Medical Director, Drake Institute of Behavioral Medicine, Los
Angeles
YES
In
my own practice, I’ve used neurofeedback in a comprehensive
medical treatment program to help more than 1,000 patients with
attention deficit hyperactivity disorder. When combined with
supportive therapies such as family counseling and educational
therapy, EEG neurofeedback is the most effective treatment available.
ADHD
is usually caused by underarousal. EEG studies of patients show
excessive slow waves at rest or during cognitive challenge,
or both. Some of these patients may have decreased dopamine
receptors in the brain. Faster brainwaves are associated with
dopamine and increased cerebral blood flow, which is associated
with improved concentration.
Methylphenidate
(Ritalin, Novartis), a stimulant, has the paradoxical effect
of reducing hyperactivity. It probably does so by increasing
arousal, which also turns up impulse control and improves concentration.

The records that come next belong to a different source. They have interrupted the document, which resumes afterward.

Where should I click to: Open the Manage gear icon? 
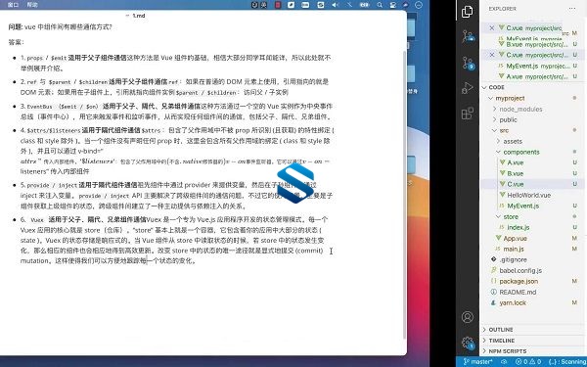468,343
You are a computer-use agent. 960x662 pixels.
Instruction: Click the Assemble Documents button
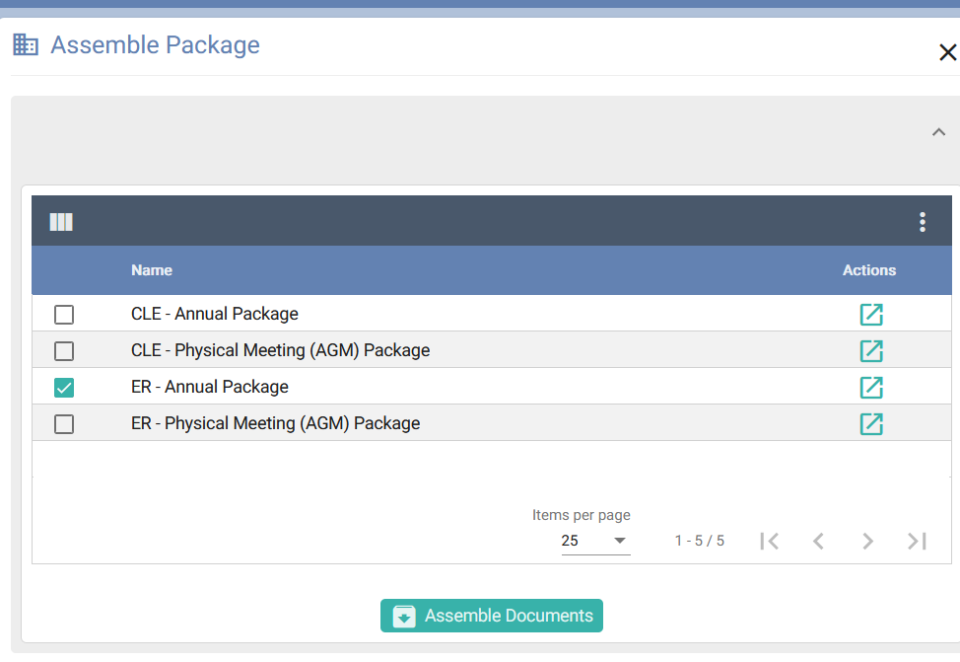tap(491, 616)
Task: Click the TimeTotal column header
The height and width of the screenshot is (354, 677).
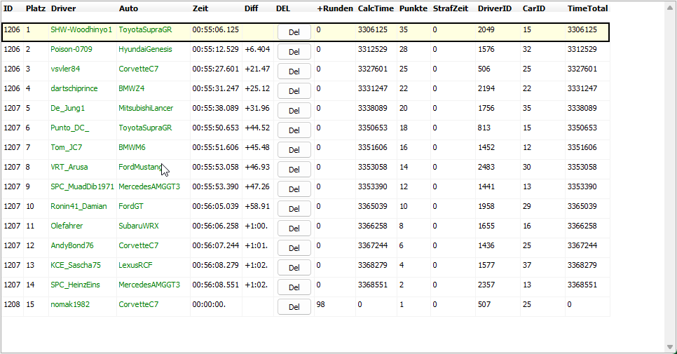Action: 587,8
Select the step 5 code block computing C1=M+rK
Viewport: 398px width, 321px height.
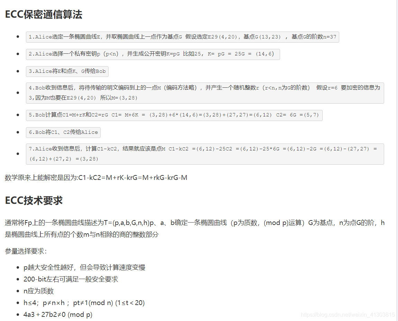click(174, 115)
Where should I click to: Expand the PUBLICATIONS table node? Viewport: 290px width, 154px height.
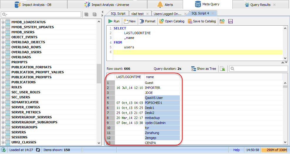point(3,82)
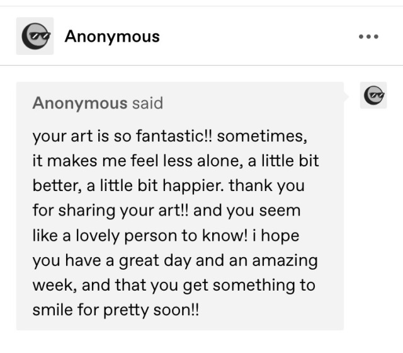
Task: Click the bold Anonymous username in header
Action: pos(112,37)
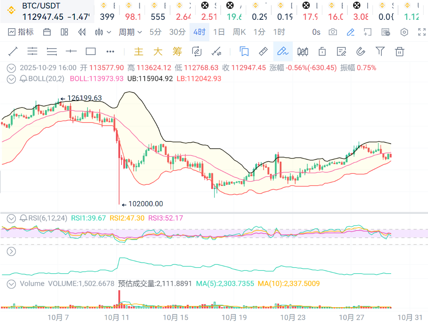
Task: Select the 30分 timeframe tab
Action: point(177,32)
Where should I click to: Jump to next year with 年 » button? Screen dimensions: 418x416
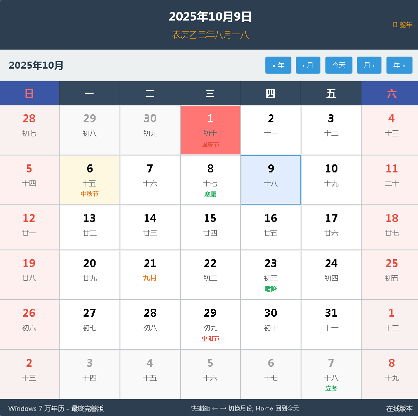[399, 65]
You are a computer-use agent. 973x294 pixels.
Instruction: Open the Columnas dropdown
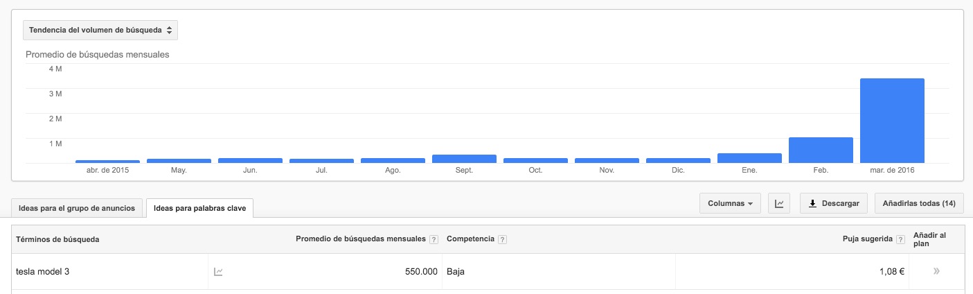point(730,203)
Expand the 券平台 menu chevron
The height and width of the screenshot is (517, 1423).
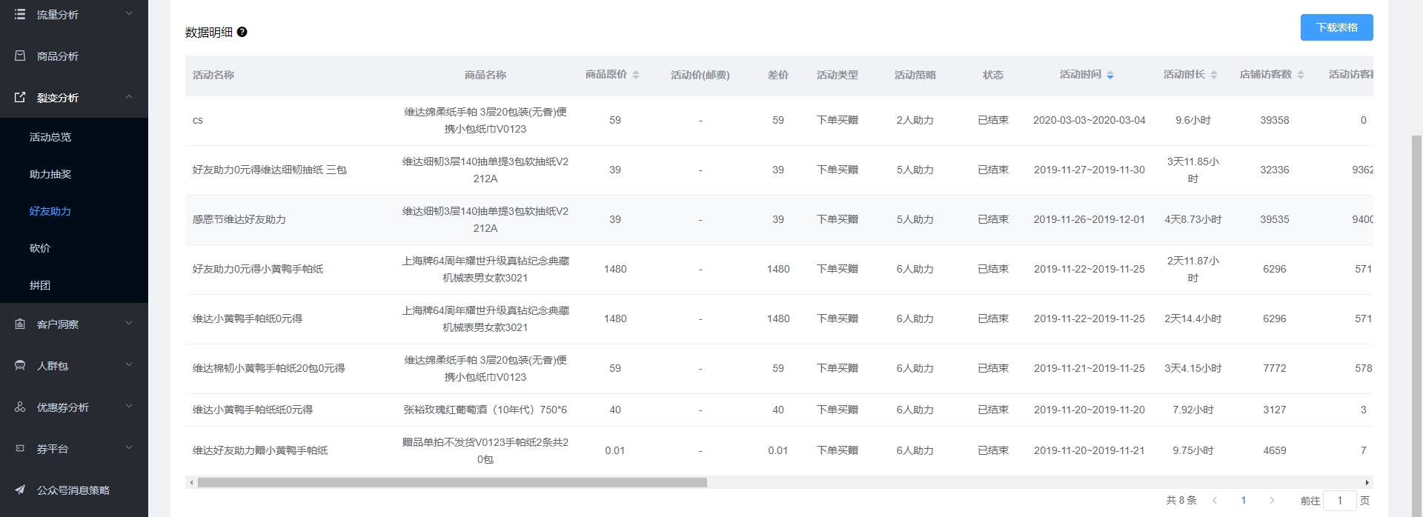[128, 448]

Training patients to suppress slow waves and increase the fast
brain waves associated with concentration teaches them to do
the same thing.
In
one of the earliest studies of neurofeedback for ADHD, Dr. Joel
Lubar of the University of Tennessee showed that training children
to suppress slow waves and increase fast brain waves improved
concentration and behavior, and that subsequently training them
to produce slow waves caused problems to return. Larger studies
have confirmed the neurofeedback’s efficacy.
Critics
of EEG neurofeedback hold this treatment to more rigid standards
than drug treatments. Yet unlike drugs, neurofeedback is benign.
I’ve seen adolescents who took stimulant drugs for years
become physically stunted, or they develop hypertension or disturbing
personality changes probably not part of ADHD.
|
Russell
Barkley, Ph.D.
Professor of Psychiatry and Neurology, University of Massachusetts
Medical Center
NO
Data
supporting this treatment are thin. All the studies with positive
results suffer from small size, poor methodology, or both. Overall,
the results have been mixed.
There
has been little since Dr. Lubar’s 20-year-old study to
back up his findings of improvements in behavior and attention
after biofeedback for four children.
In
a small study in the early 1990s, Dr. Michael Linden of San
Juan Capistrano, Calif., randomly assigned some children to
biofeedback and left others out. Dr. Linden, a biofeedback advocate,
found no effect on hyperactivity or impulsiveness, and a very
mild effect on attentiveness.
Yet
Dr. Linden’s study had major flaws. It was unblinded and
included no placebo controls, and the children’s parents
were paying for the treatment. Another study showed no benefit
from biofeedback for ADD.
Dr.
Aubrey Fine, a psychologist in San Francisco, found virtually
no difference in outcomes between two groups of children, one
getting biofeedback and the other playing computer games designed
to improve attention in patients with head injuries. Several
other small studies have had the same dismal results.
Though
he’s presented no data to back it up, Dr. Lubar says that
the effects of biofeedback last into adulthood. Yet the medical
literature shows no follow-up studies of biofeedback for ADD.
Proponents
want credibility but they don’t want to do the intellectual
heavy lifting required in real science. I debated one proponent
on network television who said he was too busy saving children’s
lives to do research. That, he said, was up to academics like
me. Apostolic attitudes like that should raise one’s suspicions.